『フレディ・マーキュリーの恋 性と心のパラドックス』を読みました。
竹内久美子さんと言えば、私の中ではサイエンスエッセイの人。気軽に読めて、為になる。
実在する研究結果というエビデンス付きで展開される内容は「初めて聞いた!」という驚きがあり、竹内さんの個人的な考えや感想が織り込まれてクスクス笑えたり、読んで楽しい印象しかありません。
人も動物も「自分の遺伝子を残す」ために生きて行動しているという発想が、高校の生物レベルの知識で頭では理解できるのですが、実践的に自分がそうだとは実感できてなかったのですよね。竹内さんの本を読むと、ちょっと笑えるいろんなネタの後で、私も生き物であり遺伝子に何らかの影響を受けて行動しているのだろうなと思えるようになり、自分にも「いざとなったらそうなる運命」みたいなのがあるのだろうなと信じるようになりました。
ところで、タイトルを見て、未読と思っていたら、「同性愛の謎 なぜクラスに一人いるのか」の改訂版でした。でも読んでから随分経っていたから、初めて読むような気分で再読。やっぱり、本は何度か読み返してみると、新しい発見があります。
同性愛者は、自分の遺伝子を残せない組み合わせ。
だけど男性同性愛者は4%、女性同性愛者は2%、どの国や民族を調べても近い割合で生まれるのだそうです。1%を超えると、遺伝子発生的には意味があると解釈されるそうです。子孫を残せないのに決して減らず一定数生まれる意味は何なのだろうか、確かに不思議。
余談ですが、こういう研究は、今よりうんと宗教的に同性愛を禁止していた時代からあった事も驚きでした。人の研究欲というか、知ることへの貪欲さを感じます。(キリスト教やイスラム教など一神教のエリアは、古代は同性愛受容でも、布教の過程で差別が弾圧に変化し、存在否定、死刑に虐殺。)

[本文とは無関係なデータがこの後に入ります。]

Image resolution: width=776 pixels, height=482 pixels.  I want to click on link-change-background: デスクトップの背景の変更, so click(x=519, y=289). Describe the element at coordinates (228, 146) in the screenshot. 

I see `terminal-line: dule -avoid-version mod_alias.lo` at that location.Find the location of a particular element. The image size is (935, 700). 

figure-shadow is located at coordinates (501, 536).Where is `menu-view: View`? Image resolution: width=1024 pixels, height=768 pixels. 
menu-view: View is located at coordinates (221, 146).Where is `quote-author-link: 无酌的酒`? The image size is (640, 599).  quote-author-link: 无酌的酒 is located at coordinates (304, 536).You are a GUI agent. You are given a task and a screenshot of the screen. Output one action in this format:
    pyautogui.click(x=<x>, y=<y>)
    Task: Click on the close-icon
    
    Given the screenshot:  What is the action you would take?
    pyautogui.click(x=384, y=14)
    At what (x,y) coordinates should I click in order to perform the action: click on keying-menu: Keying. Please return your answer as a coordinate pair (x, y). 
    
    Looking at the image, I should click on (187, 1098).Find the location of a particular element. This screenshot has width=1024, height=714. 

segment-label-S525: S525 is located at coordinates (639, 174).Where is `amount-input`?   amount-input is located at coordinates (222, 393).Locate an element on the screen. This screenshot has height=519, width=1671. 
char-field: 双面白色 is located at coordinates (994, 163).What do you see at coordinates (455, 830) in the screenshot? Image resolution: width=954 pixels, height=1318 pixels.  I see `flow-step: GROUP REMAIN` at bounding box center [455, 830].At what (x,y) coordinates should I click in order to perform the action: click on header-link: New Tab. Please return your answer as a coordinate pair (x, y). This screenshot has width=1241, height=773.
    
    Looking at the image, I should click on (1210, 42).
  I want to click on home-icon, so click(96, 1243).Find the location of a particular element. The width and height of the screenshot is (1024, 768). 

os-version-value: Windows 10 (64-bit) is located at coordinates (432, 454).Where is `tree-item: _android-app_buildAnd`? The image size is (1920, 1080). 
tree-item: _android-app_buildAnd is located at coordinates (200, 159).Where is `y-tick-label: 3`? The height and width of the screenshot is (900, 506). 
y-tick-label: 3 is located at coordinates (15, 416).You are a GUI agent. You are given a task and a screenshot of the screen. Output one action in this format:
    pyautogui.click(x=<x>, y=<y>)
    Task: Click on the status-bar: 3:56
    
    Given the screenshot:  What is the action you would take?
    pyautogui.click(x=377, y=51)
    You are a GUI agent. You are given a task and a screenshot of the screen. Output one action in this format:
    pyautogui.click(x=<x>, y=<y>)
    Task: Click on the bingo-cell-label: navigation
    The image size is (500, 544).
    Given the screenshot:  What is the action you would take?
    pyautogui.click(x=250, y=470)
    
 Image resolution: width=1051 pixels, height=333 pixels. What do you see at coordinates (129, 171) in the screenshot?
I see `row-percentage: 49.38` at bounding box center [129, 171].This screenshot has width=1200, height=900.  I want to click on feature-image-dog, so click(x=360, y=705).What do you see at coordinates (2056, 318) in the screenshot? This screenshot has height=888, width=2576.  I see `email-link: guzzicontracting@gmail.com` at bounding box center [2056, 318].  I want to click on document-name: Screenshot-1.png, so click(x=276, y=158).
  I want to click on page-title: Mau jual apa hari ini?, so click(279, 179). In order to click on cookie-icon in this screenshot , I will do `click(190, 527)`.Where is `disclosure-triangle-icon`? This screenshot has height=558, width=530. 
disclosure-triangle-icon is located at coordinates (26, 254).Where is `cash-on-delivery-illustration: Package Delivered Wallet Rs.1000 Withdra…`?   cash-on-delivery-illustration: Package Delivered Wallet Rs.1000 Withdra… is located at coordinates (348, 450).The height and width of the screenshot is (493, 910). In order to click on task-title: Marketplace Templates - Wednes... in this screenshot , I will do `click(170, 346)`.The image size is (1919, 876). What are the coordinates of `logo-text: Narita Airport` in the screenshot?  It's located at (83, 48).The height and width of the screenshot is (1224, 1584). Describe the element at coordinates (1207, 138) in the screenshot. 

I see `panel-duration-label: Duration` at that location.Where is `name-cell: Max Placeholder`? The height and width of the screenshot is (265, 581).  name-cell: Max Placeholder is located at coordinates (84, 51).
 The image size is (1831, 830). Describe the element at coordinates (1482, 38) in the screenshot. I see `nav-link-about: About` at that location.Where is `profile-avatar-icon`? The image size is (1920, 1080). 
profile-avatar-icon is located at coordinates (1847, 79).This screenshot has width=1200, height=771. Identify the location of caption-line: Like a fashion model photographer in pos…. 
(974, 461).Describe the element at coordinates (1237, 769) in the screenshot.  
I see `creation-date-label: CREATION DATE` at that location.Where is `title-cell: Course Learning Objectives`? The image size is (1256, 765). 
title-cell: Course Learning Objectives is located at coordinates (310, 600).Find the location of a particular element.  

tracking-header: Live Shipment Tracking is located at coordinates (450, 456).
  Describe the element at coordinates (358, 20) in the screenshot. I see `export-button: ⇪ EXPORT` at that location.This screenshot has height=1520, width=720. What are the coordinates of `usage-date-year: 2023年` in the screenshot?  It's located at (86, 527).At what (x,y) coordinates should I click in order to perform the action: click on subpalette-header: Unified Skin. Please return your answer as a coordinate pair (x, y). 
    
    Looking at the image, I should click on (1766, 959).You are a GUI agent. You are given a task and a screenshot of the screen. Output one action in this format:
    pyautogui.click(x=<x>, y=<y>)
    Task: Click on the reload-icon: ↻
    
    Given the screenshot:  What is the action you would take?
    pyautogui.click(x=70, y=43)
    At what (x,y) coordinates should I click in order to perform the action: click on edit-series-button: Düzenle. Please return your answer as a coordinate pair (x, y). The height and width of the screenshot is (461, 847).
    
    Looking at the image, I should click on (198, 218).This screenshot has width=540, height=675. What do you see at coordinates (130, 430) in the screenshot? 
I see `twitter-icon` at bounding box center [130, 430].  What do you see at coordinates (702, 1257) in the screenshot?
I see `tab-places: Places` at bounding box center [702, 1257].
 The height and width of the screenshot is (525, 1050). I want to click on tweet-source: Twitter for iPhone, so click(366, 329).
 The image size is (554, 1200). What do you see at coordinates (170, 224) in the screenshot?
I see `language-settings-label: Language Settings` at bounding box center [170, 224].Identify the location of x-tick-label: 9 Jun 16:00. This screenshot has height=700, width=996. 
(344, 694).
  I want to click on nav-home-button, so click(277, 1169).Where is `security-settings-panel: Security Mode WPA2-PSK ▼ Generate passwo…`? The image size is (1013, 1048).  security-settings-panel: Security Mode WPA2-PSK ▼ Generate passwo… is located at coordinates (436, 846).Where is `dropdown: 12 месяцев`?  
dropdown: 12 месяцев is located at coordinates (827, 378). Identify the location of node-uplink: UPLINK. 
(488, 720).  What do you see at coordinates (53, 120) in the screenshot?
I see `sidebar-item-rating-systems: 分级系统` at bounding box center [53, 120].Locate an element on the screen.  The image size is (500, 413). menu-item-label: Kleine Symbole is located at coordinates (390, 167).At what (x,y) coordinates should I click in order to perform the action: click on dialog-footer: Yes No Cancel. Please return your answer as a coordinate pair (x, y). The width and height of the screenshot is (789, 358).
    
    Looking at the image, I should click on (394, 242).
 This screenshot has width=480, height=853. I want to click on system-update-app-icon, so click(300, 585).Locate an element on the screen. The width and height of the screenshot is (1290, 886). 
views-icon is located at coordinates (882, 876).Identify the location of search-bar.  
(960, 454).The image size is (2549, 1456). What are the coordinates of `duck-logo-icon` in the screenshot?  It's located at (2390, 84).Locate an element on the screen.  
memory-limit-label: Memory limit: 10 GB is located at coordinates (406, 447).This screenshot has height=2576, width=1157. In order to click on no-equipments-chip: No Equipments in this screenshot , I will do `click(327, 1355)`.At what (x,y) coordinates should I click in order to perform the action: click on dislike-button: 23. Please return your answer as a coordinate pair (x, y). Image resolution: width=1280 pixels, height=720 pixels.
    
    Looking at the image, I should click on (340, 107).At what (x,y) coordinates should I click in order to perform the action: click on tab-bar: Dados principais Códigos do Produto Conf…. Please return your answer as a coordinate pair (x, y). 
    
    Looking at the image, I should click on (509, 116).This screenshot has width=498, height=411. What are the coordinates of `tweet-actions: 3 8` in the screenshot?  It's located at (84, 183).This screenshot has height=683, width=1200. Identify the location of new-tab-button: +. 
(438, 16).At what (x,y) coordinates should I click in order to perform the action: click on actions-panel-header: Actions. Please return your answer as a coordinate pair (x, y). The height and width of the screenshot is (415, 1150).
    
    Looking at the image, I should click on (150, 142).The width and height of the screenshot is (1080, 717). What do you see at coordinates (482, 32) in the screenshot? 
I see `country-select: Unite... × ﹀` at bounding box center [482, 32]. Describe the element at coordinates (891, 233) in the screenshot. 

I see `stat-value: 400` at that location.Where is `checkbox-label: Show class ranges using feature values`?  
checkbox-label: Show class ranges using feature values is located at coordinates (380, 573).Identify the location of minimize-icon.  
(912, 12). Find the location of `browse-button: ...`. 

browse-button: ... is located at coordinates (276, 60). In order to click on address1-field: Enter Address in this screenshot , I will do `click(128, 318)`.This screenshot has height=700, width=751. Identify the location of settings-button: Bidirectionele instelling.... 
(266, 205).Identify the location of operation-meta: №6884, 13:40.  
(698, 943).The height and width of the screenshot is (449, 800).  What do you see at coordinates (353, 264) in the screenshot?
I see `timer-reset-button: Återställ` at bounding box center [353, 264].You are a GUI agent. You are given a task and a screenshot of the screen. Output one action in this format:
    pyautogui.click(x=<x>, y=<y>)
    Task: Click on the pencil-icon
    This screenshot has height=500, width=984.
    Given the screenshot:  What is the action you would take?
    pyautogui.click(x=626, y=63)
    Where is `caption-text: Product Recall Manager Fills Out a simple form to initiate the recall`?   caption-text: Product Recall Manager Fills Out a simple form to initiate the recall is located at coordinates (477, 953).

女性のX遺伝子に同性愛遺伝子が載っかっていること、男性同性愛者が出る家系は女性血縁者が多産(遺伝子拡散できる「家系」)、同性愛者の脳は発達に特異な部分があり、何かの才能に秀でる可能性大。もしかすると、その才能で名声や財産を増やし、女性血縁者の子孫をバックアップするなど、ヘルパー的な存在として家系に役立つ存在になるかもね、などなど。実験内容も書かれていたから、そこからこの結論を導き出すのかと面白かったです。
今回読み直して『あ、そういうことだったのか!』という内容が、オキシトシンというホルモンの話。
美容室やマッサージ、人に触れられると気持ちいいなと思うわたくし。
理由がちゃんとあったのが分かって、スッキリです。
オキシトシンは、不安感が減り、心地よさや安心感が増すホルモンで、すべての哺乳類のオス、メス共に、同じ構造で存在するホルモン。
陣痛促進したり、母乳分泌を促したり、我が子への愛着を感じたり、親として認識したり、人と人の絆が増したり、痛みが減り治りが早まり、免疫力が上がる、魔法のようなホルモン。
オキシトシンは、人と人が触れ合う時にも分泌されるそうで、触れる側も触れられる側も分泌。低刺激でも分泌されるので、美容室やマッサージで気持ちよくなってウトウトするのはオキシトシンのせいなんですって。
だから、心や体が傷つき弱っている人の傍らで、手を握ったり、ただ抱きしめてあげることが助けになるそうです。
人は大人になると、体の接触は失礼になる場合が増えて避けるようになりますから、子供が母親に頭を撫でられるような、そんな気軽なオキシトシン・タイムが減りがちですよね。
美容室やマッサージ店がやたらと増えましたが、オキシトシン・タイムを無意識に求める、世の大人のニーズの発現のような気がしました。
内容、分量共に、さらっと読めるので、スキマ時間の読書におすすめです。